180 «Коноша – это большая станция и маленький городок, до Норинской от нее около 30 километров. Добираться надо было на попутном грузовике, которых за день проходило пять-шесть, из них верный – один, почтовый, по закону никого перевозить не имевший права, по безвыходности же положения странников подхватывавший. Приехав, я пошел наугад и в первой же избе по левую руку увидел в окне блок сигарет «Кент". Бродский снимал дом у хозяев, мужа и жены Пестеревых, кажется, за десять рублей в месяц. Пестеревы жили рядом, в другой избе, более новой и крепкой. Люди были добрые, участливые, к Бродскому расположенные, называли его Ёсиф-Алексаныч. Дом был покосившийся, с высоким крыльцом, с дымовой трубой, половина кирпичей которой обвалилась, а железо, когда топилась печь, раскалялось, в темноте светилось красным, и Пестеревы каждый день ждали пожара. Вокруг деревни были поля, голые к тому времени, близко подступал лес, невысокий, сырой, дикий. На другом конце деревни протекала речушка, над ней стоял клуб, он же начальная школа, мы в нем посмотрели фильм с Баталовым в главной роли… Иногда можно было дозвониться до Ленинграда с почты в соседнем сельце Данилове. Сутки я провел в одиночестве, потому что его командировали в Коношу на однодневный семинар по противоатомной защите. Он вернулся с удостоверением и с фантастическими представлениями о протонах и нейтронах, равно как и об атомной и водородной бомбах… Когда я уезжал, он проводил меня до Коноши и, всовывая рубль в руку шоферу, молодому парню, который отказывался брать деньги, произнес с напором, картаво: «Алё, парень, не затрудняй мне жизнь!»» («Рассказы…», с. 138–139).

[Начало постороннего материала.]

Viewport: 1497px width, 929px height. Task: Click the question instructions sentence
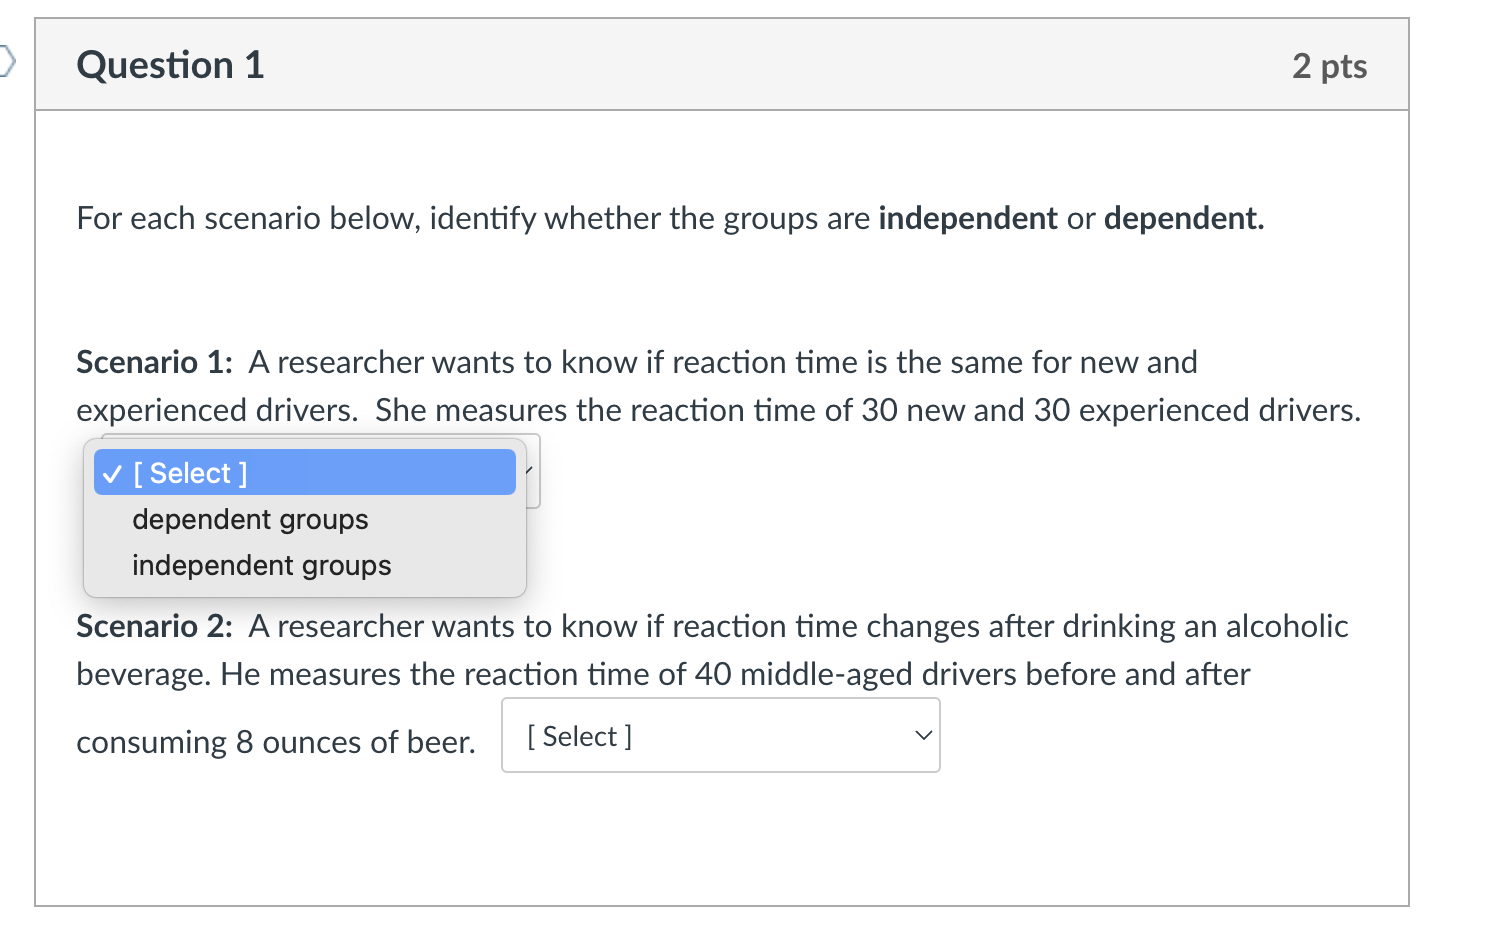[x=670, y=218]
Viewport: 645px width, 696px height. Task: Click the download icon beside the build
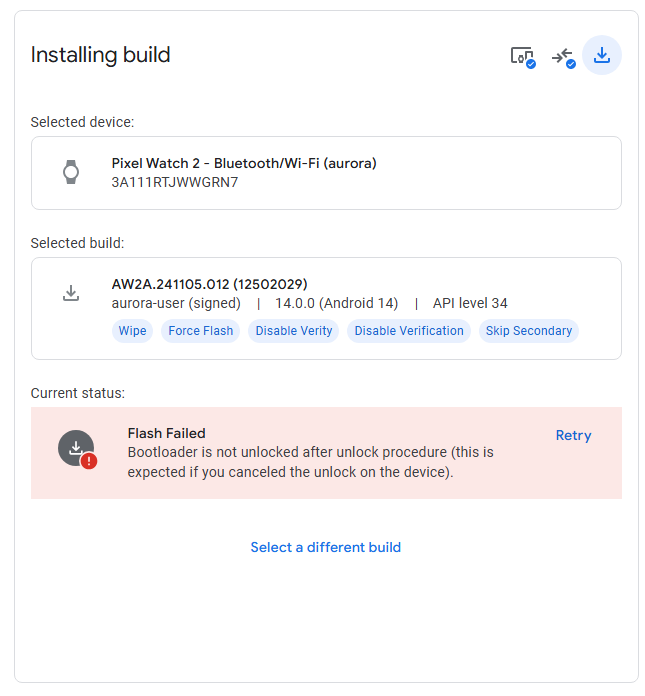pyautogui.click(x=71, y=293)
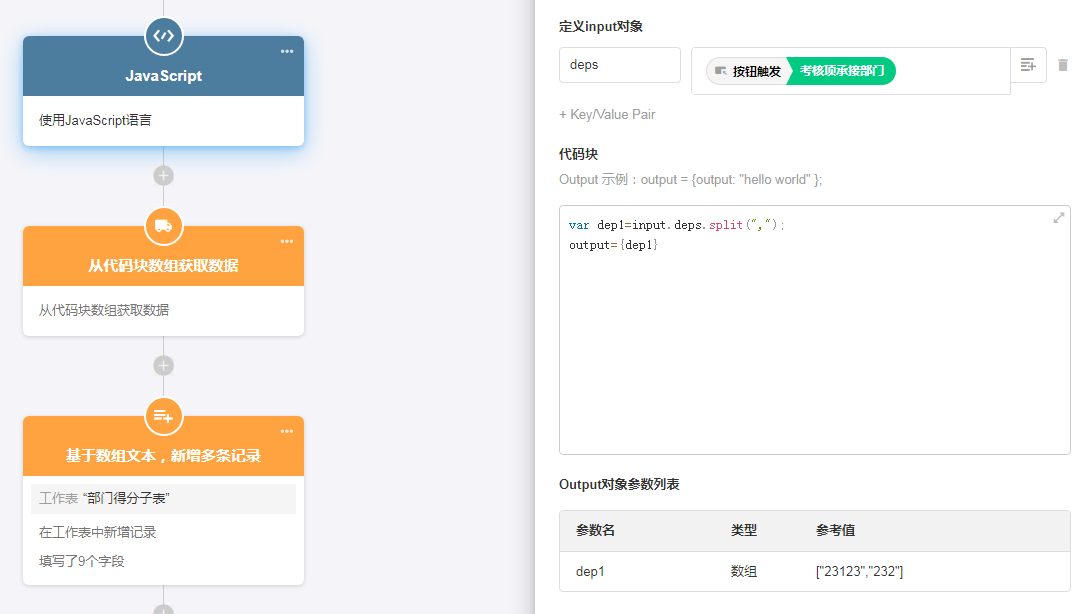Open the 从代码块数组获取数据 node card
Image resolution: width=1082 pixels, height=614 pixels.
coord(163,310)
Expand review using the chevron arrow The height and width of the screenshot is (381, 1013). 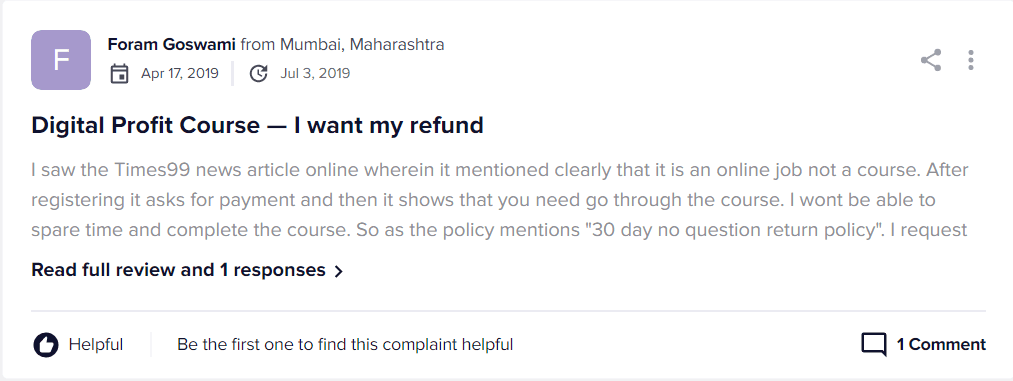tap(339, 271)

181 «Ахматова собирала мнения о Поэме, сама писала о ней», – сообщает А. Найман. Затем пересказывает ту самую свою статью, которую я услышала 14 ноября 1964 года в Будке. – «Уже после ее смерти, – продолжает Найман, – выяснилось, что она записала… мое наблюдение в самый день нашего разговора, и вот в каких словах: «Еще о Поэме. Икс-Игрек сказал сегодня, что для поэмы всего характернее следующее: еще первая строка строфы вызывает, скажем, изумление, вторая – желание спорить, третья – куда-то завлекает, четвертая – пугает, пятая – глубоко умиляет, а шестая – дарит последний покой, или сладостное удовлетворение – читатель меньше всего ждет, что в следующей строфе для него уготовано опять только что перечисленное. Такого о поэме я еще не слыхала. Это открывает какую-то новую ее сторону» («Рассказы…», с. 128–129).

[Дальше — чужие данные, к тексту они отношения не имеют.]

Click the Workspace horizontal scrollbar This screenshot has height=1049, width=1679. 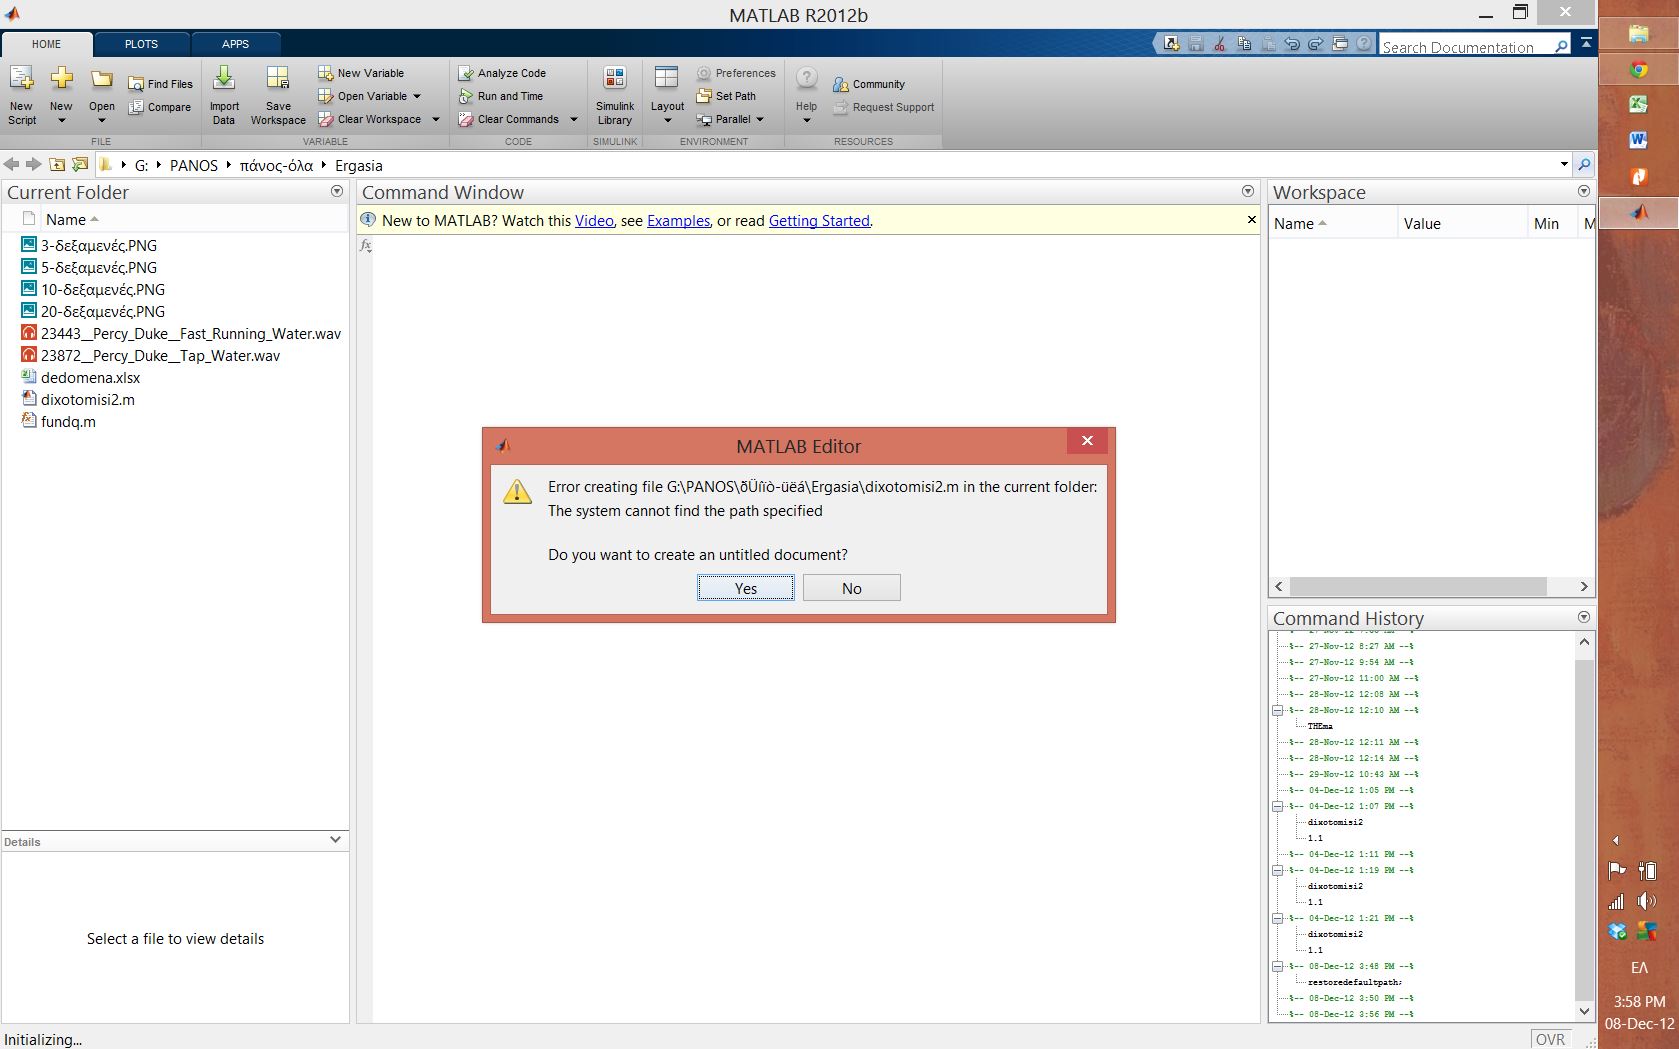coord(1418,587)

182 Цитирую те строки из книги Шкловского, которые так возмутили Анну Андреевну:
«Мы уже говорили, что эпиграф к III главе: «Старинные люди, мой батюшка» («Недоросль»), – взят из Фонвизина; слова эти принадлежат Простаковой. Таким образом Пушкин неожиданно сближает семейство Мироновых и семейство Простаковых. Чем это вызвано?.. Комендантша по своему отношению к мужу напоминает у него Простакову» (Виктор Шкловский. Заметки о русских классиках… Изд. 2-е, испр. и доп. М.: Сов. писатель, 1955, с. 77).

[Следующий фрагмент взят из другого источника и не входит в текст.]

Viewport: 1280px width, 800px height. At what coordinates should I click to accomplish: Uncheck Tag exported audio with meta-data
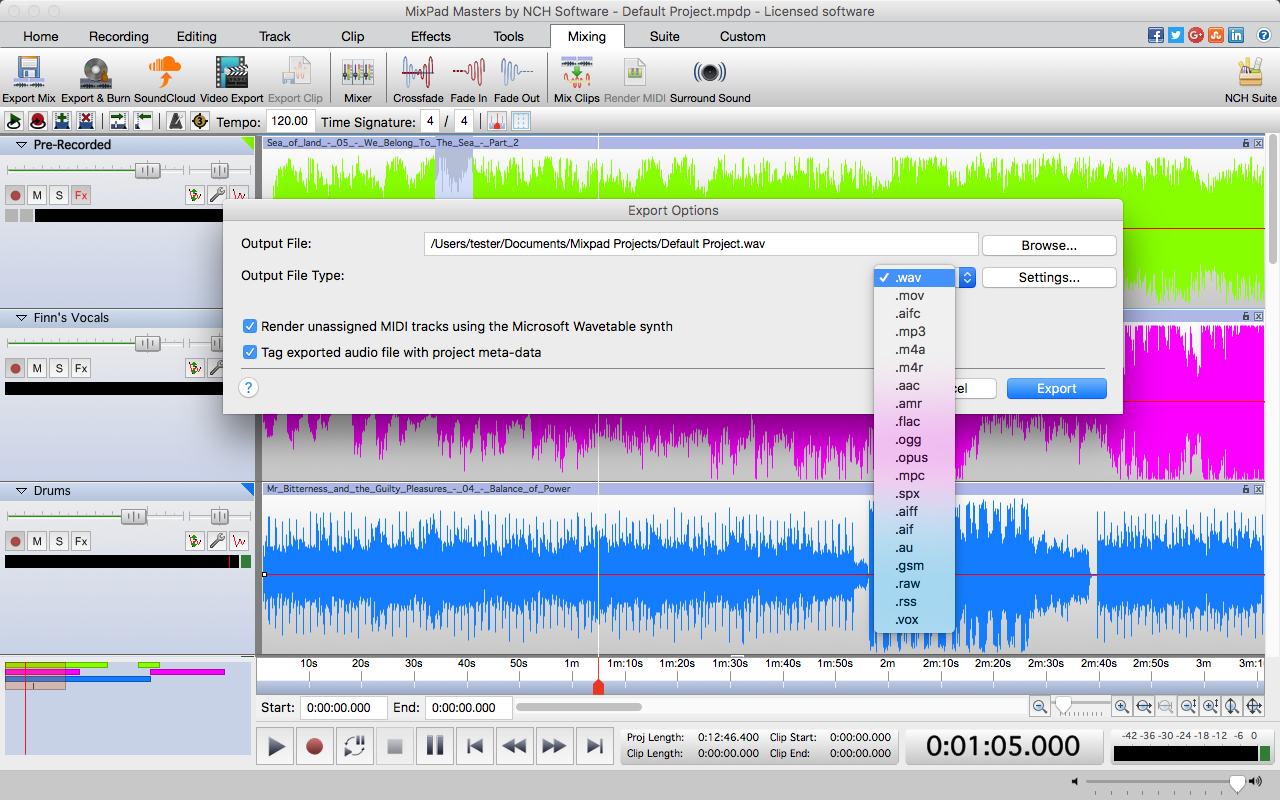point(250,352)
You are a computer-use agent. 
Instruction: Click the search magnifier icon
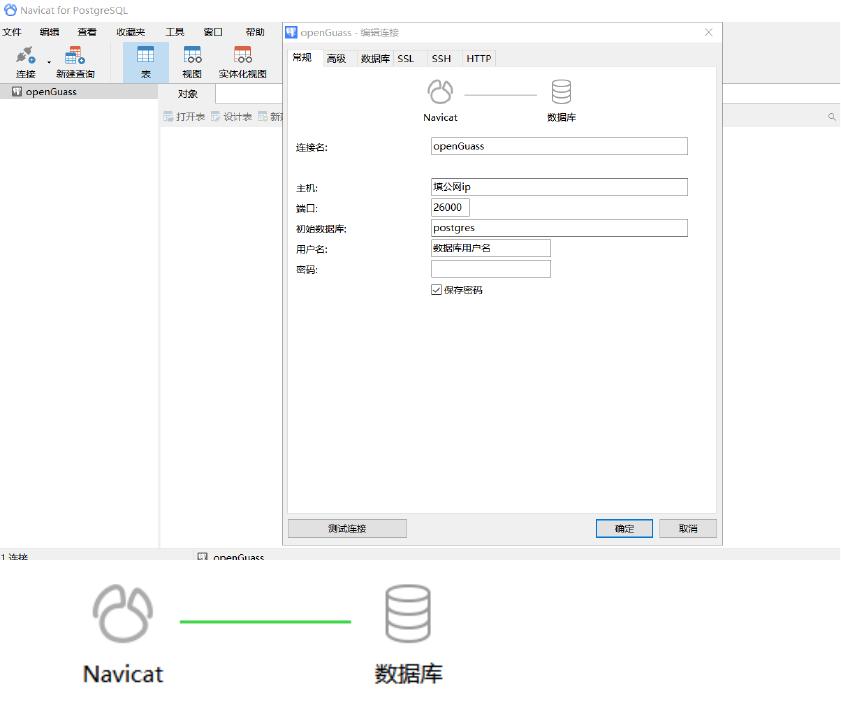[830, 116]
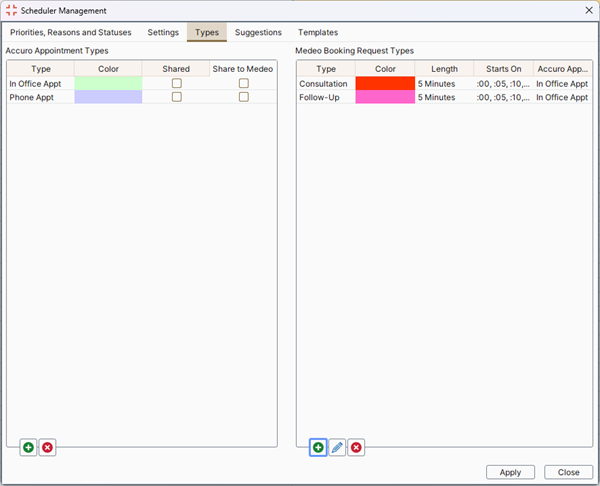Image resolution: width=600 pixels, height=486 pixels.
Task: Enable Shared for In Office Appt
Action: 176,83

183 Мать Натальи Ивановны Столяровой – Наталия Сергеевна Климова (1885–1918) до революции, курсисткой, была членом партии эсеров (максималистов). Она участница покушения на председателя Совета Министров Петра Аркадьевича Столыпина (12 августа 1906 года на Аптекарском острове). Столыпин остался невредим, пострадали – убиты и ранены – около ста человек. Эсеры, подготовившие этот взрыв, арестованы, среди них и Наталия Сергеевна Климова. Все – приговорены к смертной казни. Наталье Климовой из Петропавловской крепости удалось передать на волю письмо (опубликованное впоследствии в 1908-м в газете «Образование», № 8, под названием «Письмо перед казнью»). Однако смертная казнь была заменена ей пожизненной каторгой, а в 1909 году Климова с каторги сбежала за границу (знаменитый «побег тринадцати»).
Мать Анны Андреевны – в девичестве Инна Эразмовна Стогова (1856–1930) – в молодости, курсисткой, была членом народовольческого кружка. «…Ахматова с оттенком удовольствия, – сообщает в своем эссе Лидия Гинзбург, – рассказывала мне… что ее мать… любила говорить про какой-то кружок. Выяснилось потом, что этот кружок – Народная воля. Мама очень гордилась тем, что как-то дала Вере Фигнер какую-то свою кофточку – это нужно было для конспирации» (Лидия Гинзбург. Человек за письменным столом. Л.: Сов. писатель, 1989, с. 297).
Наталья Ивановна Столярова (1912–1984) родилась в Италии, близ Генуи и получила образование в Париже. В 1934-м она приехала в Советский Союз, а весною 1937-го – арестована. Провела восемь лет в лагере, а затем – с 1945 года – в ссылке. В 1956 году Наталья Ивановна вернулась в Москву, работала секретарем у И. Г. Эренбурга, переводила для заработка с французского. Встретившись и подружившись в середине шестидесятых годов с А. И. Солженицыным, она многое рассказала ему о жизни женщин-лагерниц и кое-какие из сообщенных ею фактов попали на страницы «Архипелага ГУАаг». В своих «очерках литературной жизни» А. И. Солженицын посвятил Н. И. Столяровой, одной из его многолетних помощниц, специальную главу (БТД//НМ, № 12, с. 22–31).
Что касается мужа Цветаевой, Сергея Яковлевича Эфрона, то приведу сведения о нем, сообщаемые в докладе Р. Кембалла ««Ни с теми, ни с этими» – тернистый путь Марины Цветаевой» – докладе, сделанном им на симпозиуме в Женеве в 1978 году.
Об С. Я. Эфроне читаем:
«…Эфрон… (без ведома жены) сделался членом так называемого Союза возвращения на родину… «Союз возвращения» скоро превращается в «Союз друзей советской родины», в конце концов Эфрон становится – волей или неволей, сознательно или же несознательно – никем иным, как агентом ГПУ. Это не просто «подозрения " или же злонамеренные сплетни; это не выдумка, не клевета. Это, к сожалению, горькая правда, – правда, которую мне пришлось проверить недавно, на основе досье в швейцарских национальных архивах, посвященного делу Игнатия Рейсса, убитого агентами ГПУ в сентябре 1937 г. в Пюлли близ Лозанны… Следствие по делу Рейсса убедительно и бесповоротно установило, что Эфрон не только принимал участие в выслеживании Рейсса (и, между прочим, в выслеживании сына Л. Троцкого, Льва Седова), но что вместе с другими «друзьями советской родины» он из Парижа руководил убийством и того, и другого» (сб.: Одна или две русских литературы? Lausanne: LAge d'Homme, 1981, с. 46–47).